- What is expected -
Copy the part of the data that opens with the line containing "You are a computer-use" and closes with the line containing "[x=272, y=56]", including both of those lines. Leave the pictures out of your answer.

[Element lookup records]
>> START

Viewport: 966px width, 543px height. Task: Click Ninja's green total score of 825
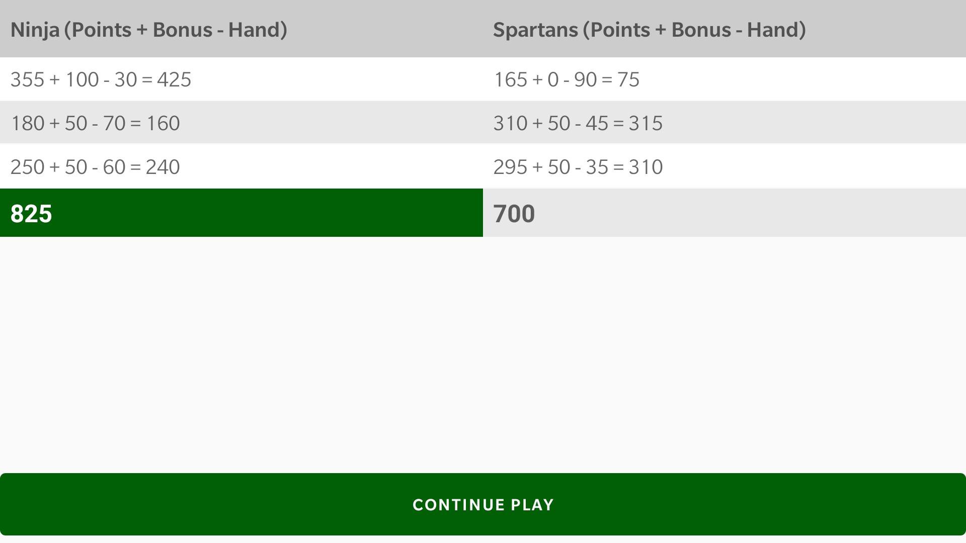coord(31,214)
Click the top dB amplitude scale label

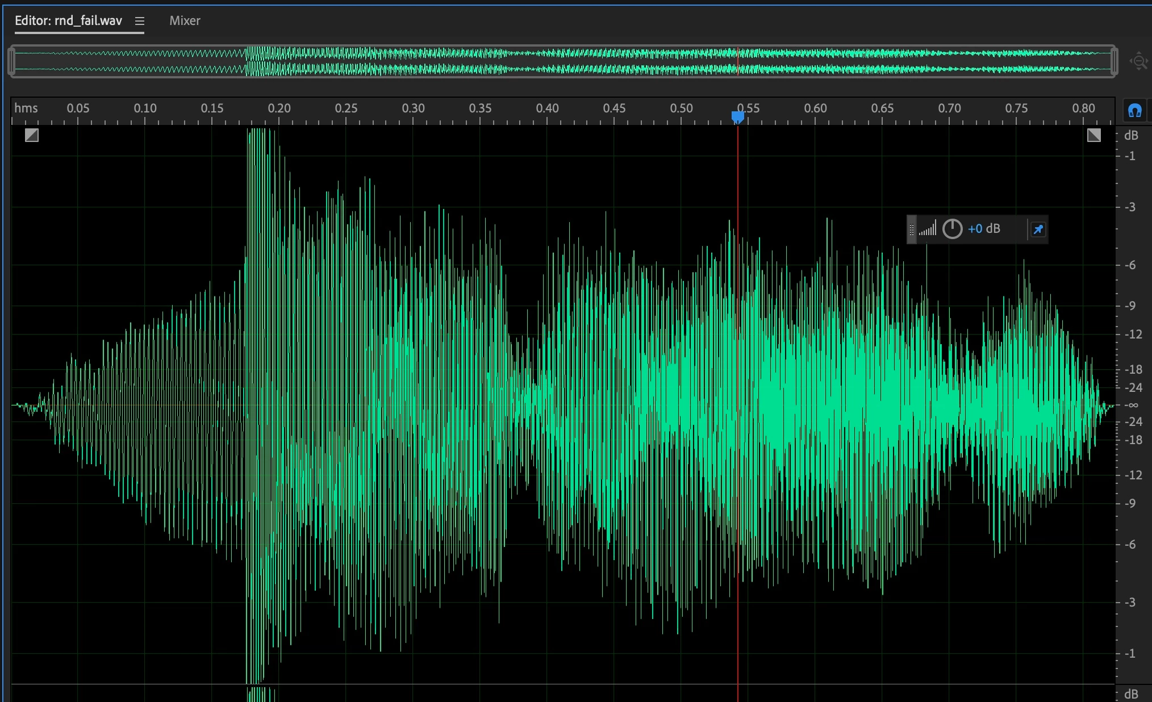coord(1130,135)
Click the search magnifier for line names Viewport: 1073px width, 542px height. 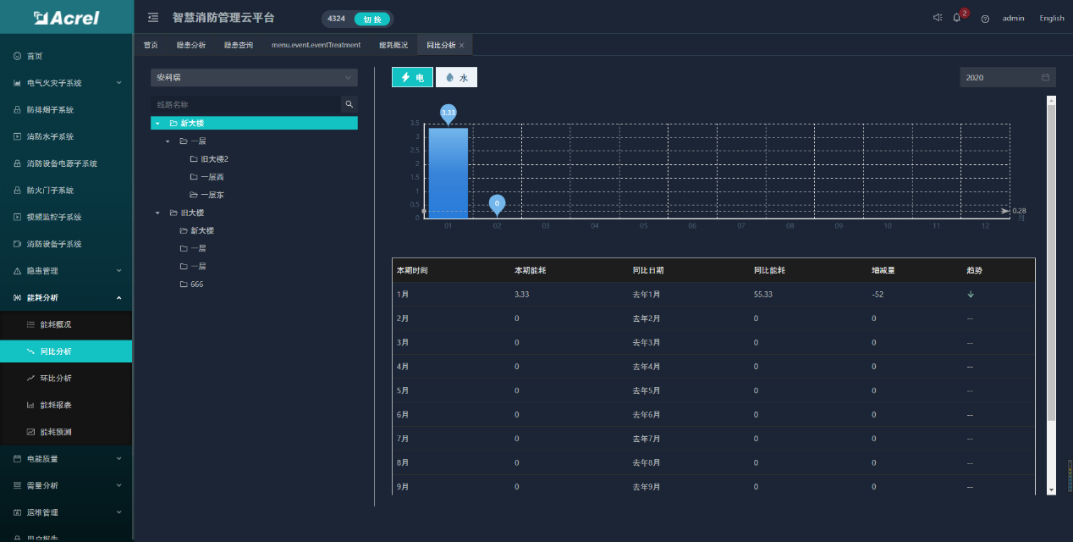349,104
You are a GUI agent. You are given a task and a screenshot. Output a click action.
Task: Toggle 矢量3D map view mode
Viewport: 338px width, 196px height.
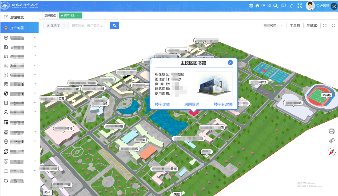pos(312,26)
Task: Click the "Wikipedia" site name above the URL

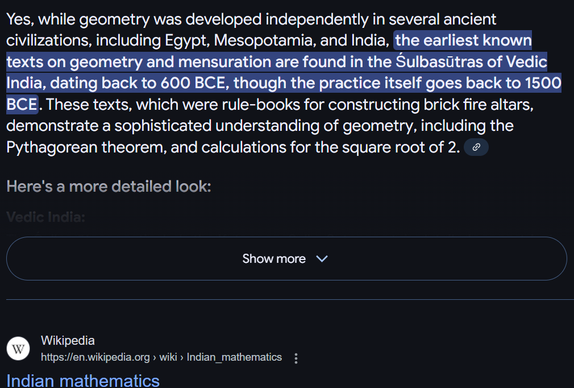Action: [x=68, y=340]
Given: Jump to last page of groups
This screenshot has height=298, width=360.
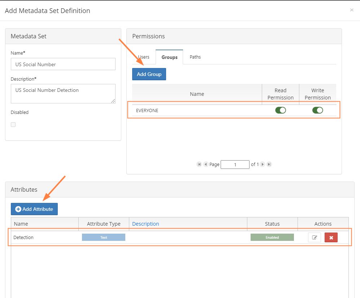Looking at the screenshot, I should [x=269, y=164].
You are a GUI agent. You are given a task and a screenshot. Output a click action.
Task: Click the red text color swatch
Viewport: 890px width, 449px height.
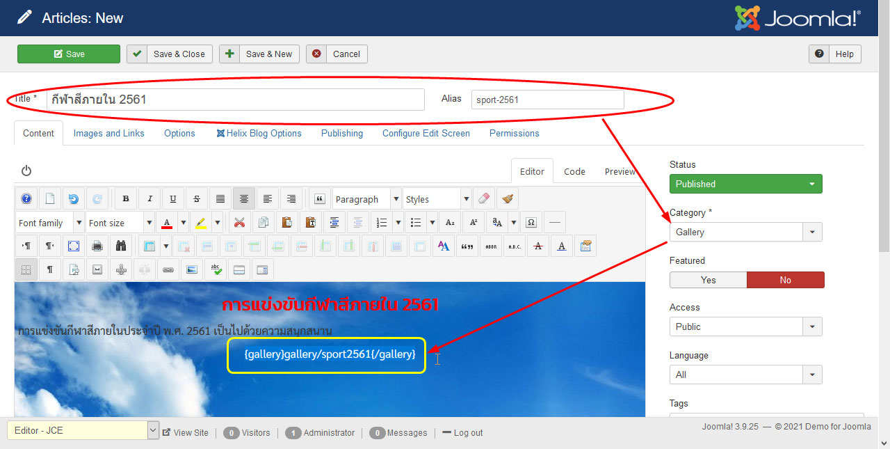tap(167, 223)
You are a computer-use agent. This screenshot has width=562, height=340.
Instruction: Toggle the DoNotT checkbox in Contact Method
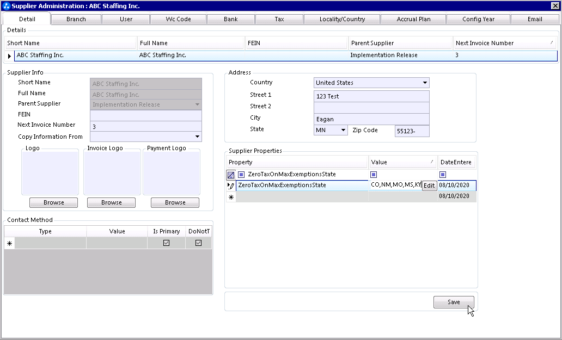198,243
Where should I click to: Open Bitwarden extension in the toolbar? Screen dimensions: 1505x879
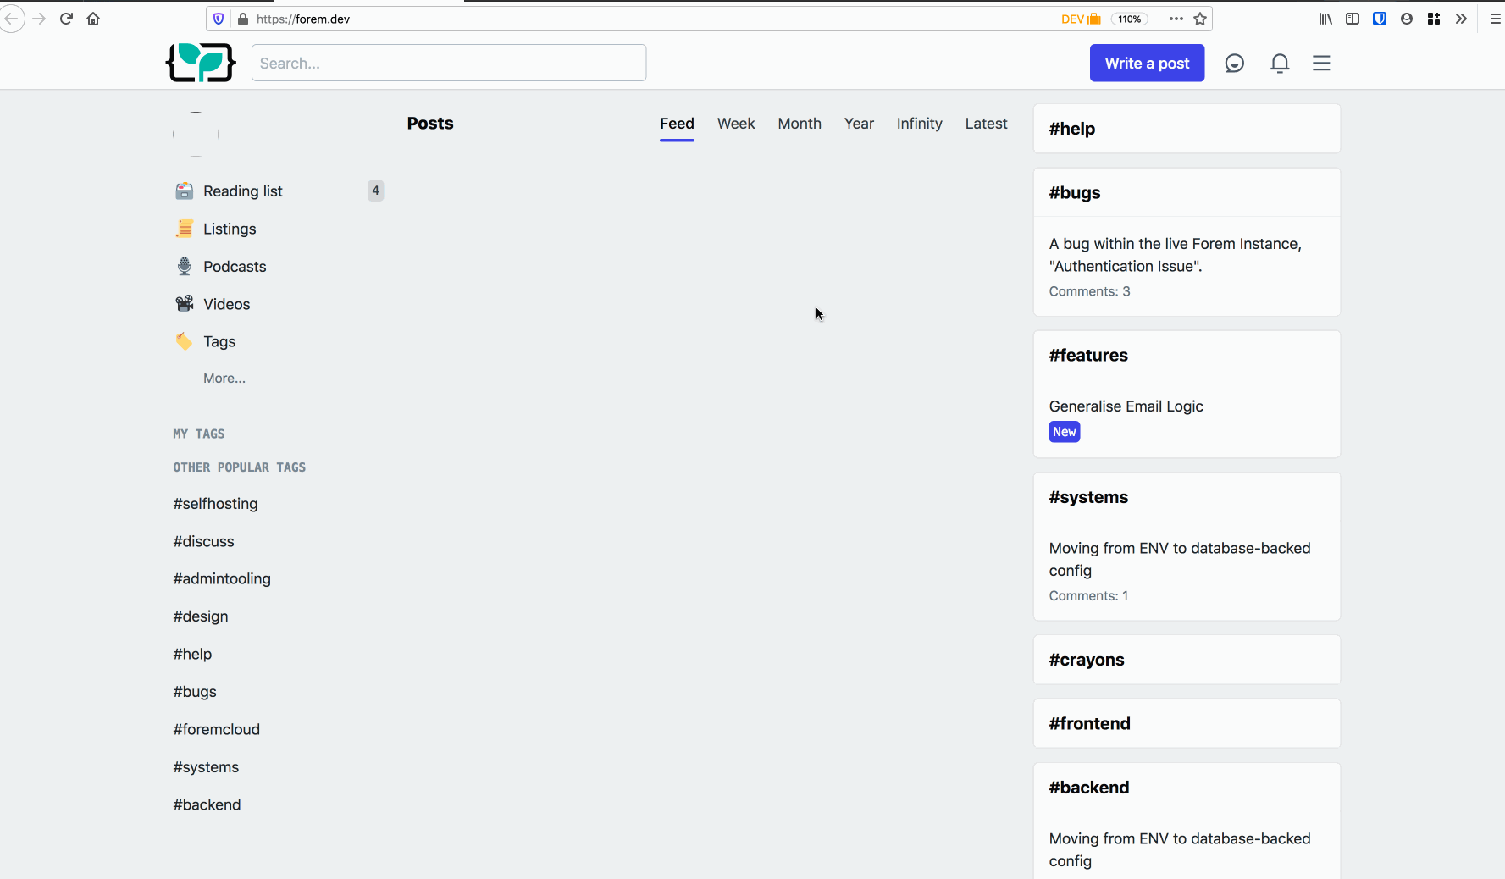1381,19
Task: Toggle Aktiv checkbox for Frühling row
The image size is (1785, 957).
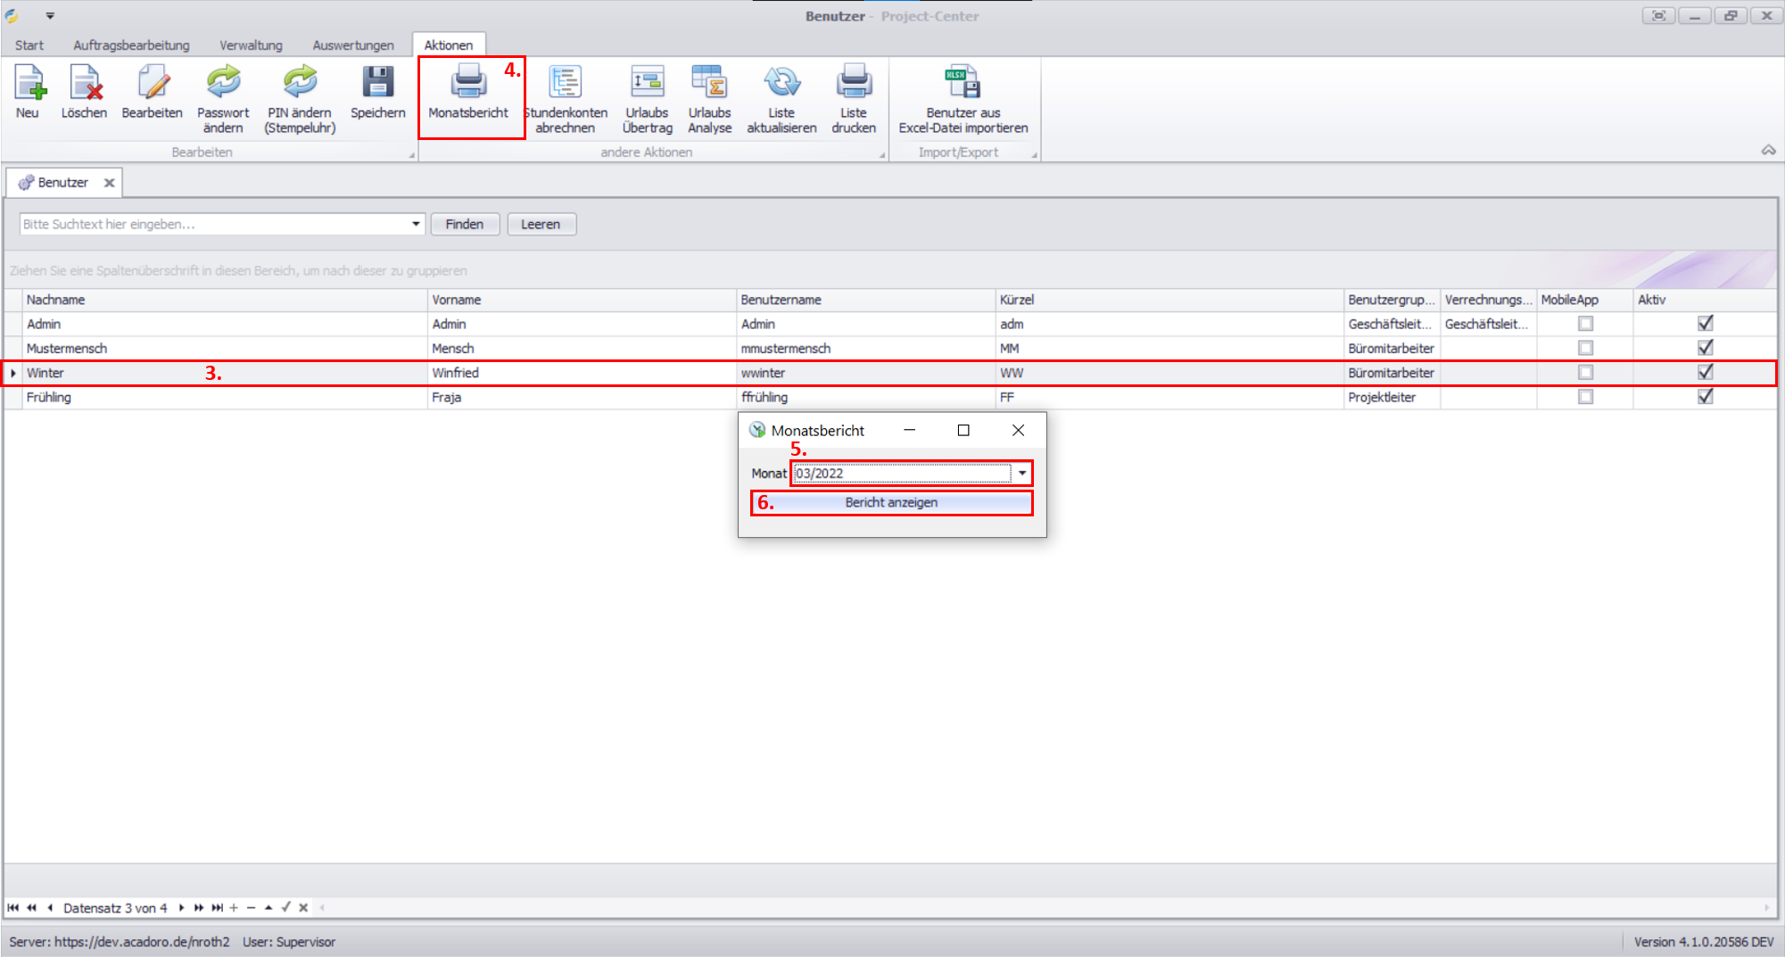Action: (x=1705, y=397)
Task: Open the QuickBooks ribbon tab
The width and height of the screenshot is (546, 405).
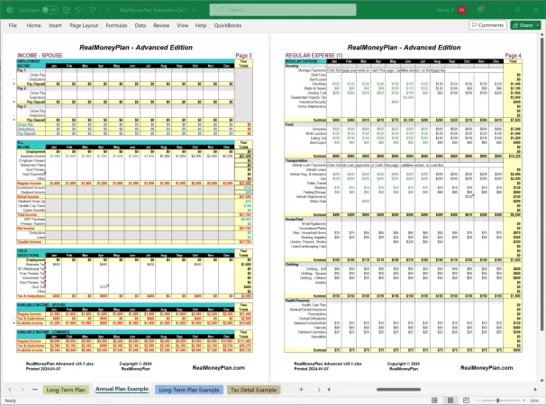Action: [x=225, y=26]
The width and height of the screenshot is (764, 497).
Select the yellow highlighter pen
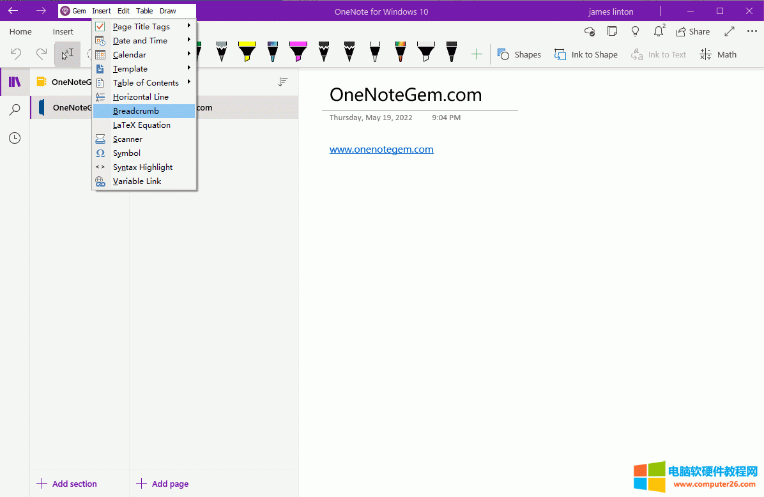[247, 52]
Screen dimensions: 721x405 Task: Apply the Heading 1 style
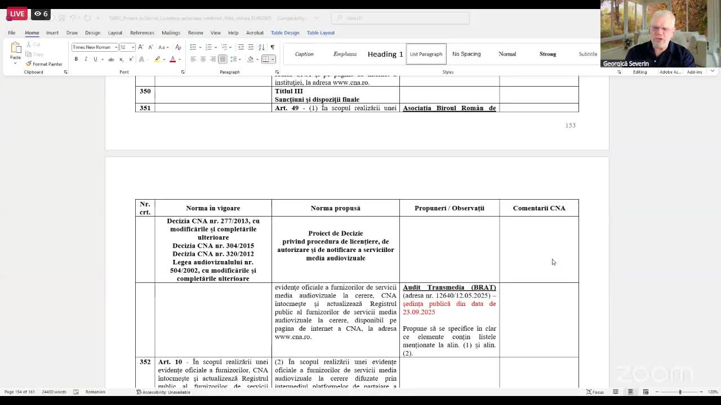coord(385,54)
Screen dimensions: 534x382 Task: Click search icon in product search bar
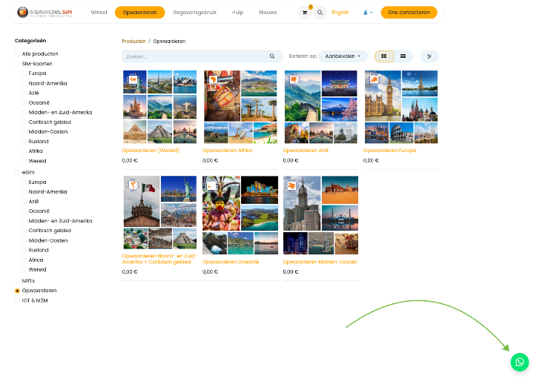[x=272, y=56]
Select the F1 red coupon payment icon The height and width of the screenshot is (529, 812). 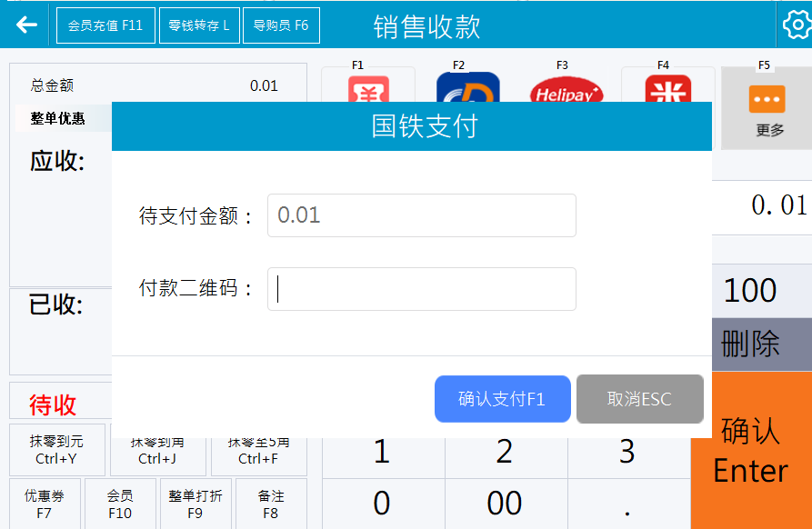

>> END

- Result -
You are a computer-use agent. This screenshot has width=562, height=340.
Instruction: Toggle the DoNotT checkbox in Contact Method
198,243
Where should I click to: Open Bitwarden extension in the toolbar? Screen dimensions: 1505x879
1381,19
Task: Toggle Aktiv checkbox for Frühling row
The image size is (1785, 957).
Action: (x=1705, y=397)
Task: Open the QuickBooks ribbon tab
The width and height of the screenshot is (546, 405).
Action: [x=225, y=26]
The width and height of the screenshot is (764, 497).
Select the yellow highlighter pen
[247, 52]
Screen dimensions: 721x405 Task: Apply the Heading 1 style
coord(385,54)
Screen dimensions: 534x382 Task: Click search icon in product search bar
[x=272, y=56]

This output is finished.